Tiens d'ailleurs on me signale dans mon oreillette qu'en fait ce serait déjà le printemps depuis une petite dizaine de jours. J'aurais pas parié en regardant dehors avant de partir aux Trinitaires vendredi soir, pour aller voir Sébastien Tellier (t'as vu la transition, ami lecteur ? Des années de blogging derrière moi...) : il tombait des cordes, et il faisait bien frais. Ceci dit, comme ce jeune homme fait à la fois la couv' de technikart
et représente la France à l'Eurovision (et qu'accessoirement j'avais une invit'), il aurait été dommage de se priver, tout de même. Arrivé aux Trinitaires, la pluie avait cessé, giboulées de mars oblige. Dans la chapelle, du monde, mais une salle pas vraiment pleine. Faut dire que 22€, il faut être motivé tout de même. Le temps de prendre une bière, de dire bonjour aux amis près du bar (forcément), et Tellier arrive sur scène, en compagnie de deux musiciens. Pas de première partie donc, malgré le "+ guest" indiqué sur les billets. Au vu des premiers morceaux, on se dit qu'ils ont peut être eu du mal à trouver un local dans le style : des chansons boitarythmées pleines d'influences italo disco, des arrangements au synthé entre le très beau et le kitsch (surtout quand l'un des deux musiciens est clairement à coté), des vannes entre les morceaux parfois hilarantes parfois lourdingues. Un truc à part quoi. On sent bien qu'on a affaire à un personnage, que certains morceaux valent clairement le détour, mais le son un peu approximatif et cette ambiance décontractée de gros bar que Tellier lui même installe fait qu'on discute, qu'on écoute vaguement.
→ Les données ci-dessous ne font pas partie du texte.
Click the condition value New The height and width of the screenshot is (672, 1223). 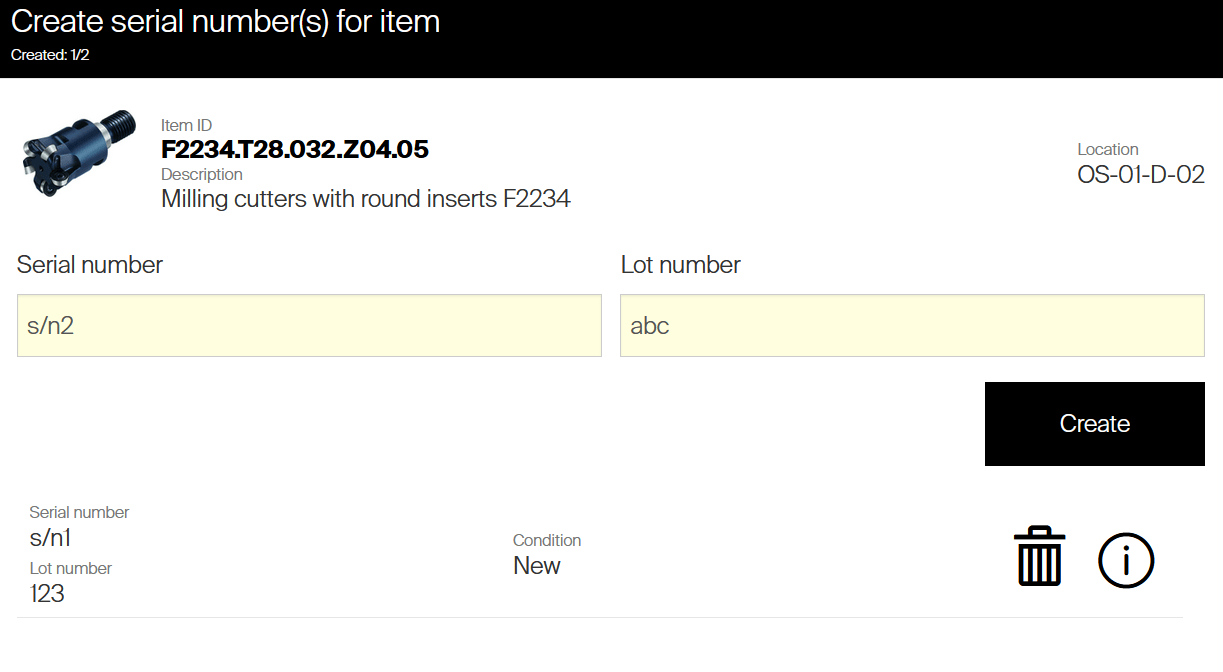click(x=537, y=566)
Et puis un morceaux, puis deux attirent un peu plus l'attention, notamment quand Tellier reprend la guitare, et balance des accords venus d'ailleurs. Et puis Tellier se met au piano pour un enchainement bluffant entre La Ritournelle et L'amour et la Violence, et là j'étais complètement embarqué. Le rappel passe tout seul. C'est déjà fini ? Oui, et pourtant nous sommes là depuis une heure et demie. Faille spatio temporelle, ce n'était pas le concert du siècle, mais ce garçon a vraiment un truc. Du talent, ptetre bien.
En arrivant à l'Arsenal, on ne pouvait que se féliciter de leur idée de finir leurs soirées en musique, avec un groupe et / ou des DJs. Un bar à peu près rempli, et un groupe (Animajazzic) qui balançait une ambiance jazzy qui allait bien avec notre envie de discuter tranquillement, retrouver les gens qui sortaient du Peplum qui se déroulait dans la grande salle. Seul regret : les vidéos qui occupaient le fond de scène, entre animations sombres et extraits de vieux polars remontés auraient mérités un meilleur sort que cette salle trop éclairée. A revoir dans des conditions un peu plus favorables donc. Mais là, ambiance décontractée et café-klatsch de la soirée, on ne boudait pas notre plaisir (malgré la bière à 3€).
Après cet intermède, reprise de la soirée parisienne : au tunnel, c'était la foule des grands soirs, pour The Shoppings. Mais j'ai eu un peu de mal à me mettre dans cette soirée. Trop de monde, trop chaud, trop d'attente pour une bière, trop d'enchainements pourris entre les CDs : quand The Shoppings ont commencé, j'avais envie de rentrer. Et même si les quelques premiers morceaux que j'ai regardé auraient pu me convaincre de rester, puisqu'ils étaient plutôt bien plus aimables sur scène que sur le myspace du groupe, le tout m'a un peu saoulé. Je n'aurai donc pas vu Tellier débarquer au tunnel, ni se faire prendre en photo avec des potes, mais simplement passé une bonne soirée.
Ce n'est déjà pas si mal, non ?
*bon alors là, ça n'a un potentiel comique que si tu connais ça, ami lecteur. Mais même en connaissant, ce n'est pas forcément gagné hein.